TAREFAS:
(a) Transcreva do texto sobre a peça de Osman Lins tudo o que vai de "O enredo gira" até "são apenas mencionadas.".
(b) Responda com base no texto sobre a peça de Osman Lins:
(i) Em quantos atos a peça está organizada?
(ii) Onde se passa o cenário da peça?
(iii) Com quem Lisbela ia se casar no dia em que foge com Leléu?

TEXTO DE ORIGEM:
* * * * * * * * *

A peça, uma comédia de caráter (ou de caracteres), conta com quinze personagens ao todo. São eles, na ordem de entrada em cena: Jaborandi (soldado e corneteiro), Testa Seca (preso), Citonho (velho carcereiro), Paraíba (preso), Tem. Guedes (delegado), Leléu ( aramista e prisioneiro), Juvenal (soldado), Heliodoro (cabo de destacamento), Lisbela (filha do tenente Guedes), Dr. Noêmio (advogado, noivo de Lisbela), Tãozinho (vendedor ambulante de pássaros), Frederico (assassino profissional), Lapiau (artista de circo e amigo de Leléu). Dois soldados, personagens mudos. A peça está organizada em três atos (estrutura comum às comédias). No primeiro ato tem-se uma espécie de apresentação geral das personagens. No segundo, o leitor toma conhecimento das questões existenciais das personagens, especificamente do prisioneiro Leléu. No terceiro ato, tem-se o desenrolar da ação, onde são selados os destinos das personagens. Como é recorrente nos textos de comédias, tem-se um final feliz com Lisbela e o prisioneiro Leléu ficando juntos. O cenário da peça é a cadeia pública, em Vitória de Santo Antão, em Pernambuco, cidade natal de Osman Lins. No que concerne à linguagem observa-se o uso da linguagem comum ao interior do Nordeste do Brasil, mais especificamente do interior de Pernambuco. E essa, por sua vez, é criativamente manipulada por Osman Lins, quando este a transforma em indispensável objeto do riso na peça em questão. A linguagem, no texto escrito, bem como a linguagem corporal, quando da encenação da peça, praticamente constituem-se em outros “personagens”.
 
O enredo gira em torno de Lisbela, filha do tenente Guedes, delegado da Cadeia de Santo Antão, que se envolve amorosamente com o prisioneiro Leléu, uma espécie de Don Juan nordestino. Daí o nome da peça. No dia do seu casamento com o Dr. Noêmio, advogado e vegetariano, Lisbela foge com Leléu. Ao optar pelo artista de circo preso, abandonando a “estabilidade” que teria com o advogado, representante do estabelecido e da segurança, Lisbela assume o risco, subvertendo os valores vigentes na sociedade patriarcal na qual está inserida. Convém ressaltar que Lisbela é a única mulher em cena. Outras mulheres são apenas mencionadas.

* * * * * * * * *

SEÇÃO DE DADOS:
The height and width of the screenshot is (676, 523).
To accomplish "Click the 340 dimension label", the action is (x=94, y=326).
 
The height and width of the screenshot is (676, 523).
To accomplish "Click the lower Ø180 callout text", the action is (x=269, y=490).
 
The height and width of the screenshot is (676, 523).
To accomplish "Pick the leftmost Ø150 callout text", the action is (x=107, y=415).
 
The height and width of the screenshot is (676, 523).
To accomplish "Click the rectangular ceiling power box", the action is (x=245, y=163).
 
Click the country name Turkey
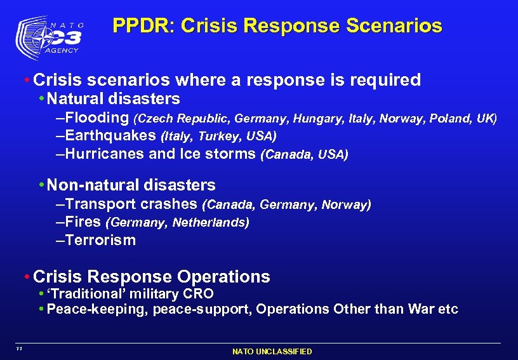216,137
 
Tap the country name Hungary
314,119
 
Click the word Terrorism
100,240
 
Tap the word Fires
83,222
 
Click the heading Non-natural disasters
131,185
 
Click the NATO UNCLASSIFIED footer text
272,351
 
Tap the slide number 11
20,349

* * * * * * * * *

RESPOSTAS:
(a)
O enredo gira em torno de Lisbela, filha do tenente Guedes, delegado da Cadeia de Santo Antão, que se envolve amorosamente com o prisioneiro Leléu, uma espécie de Don Juan nordestino. Daí o nome da peça. No dia do seu casamento com o Dr. Noêmio, advogado e vegetariano, Lisbela foge com Leléu. Ao optar pelo artista de circo preso, abandonando a “estabilidade” que teria com o advogado, representante do estabelecido e da segurança, Lisbela assume o risco, subvertendo os valores vigentes na sociedade patriarcal na qual está inserida. Convém ressaltar que Lisbela é a única mulher em cena. Outras mulheres são apenas mencionadas.

(b)
(i) Em três atos.
(ii) Na cadeia pública, em Vitória de Santo Antão, em Pernambuco.
(iii) Com o Dr. Noêmio, advogado e vegetariano.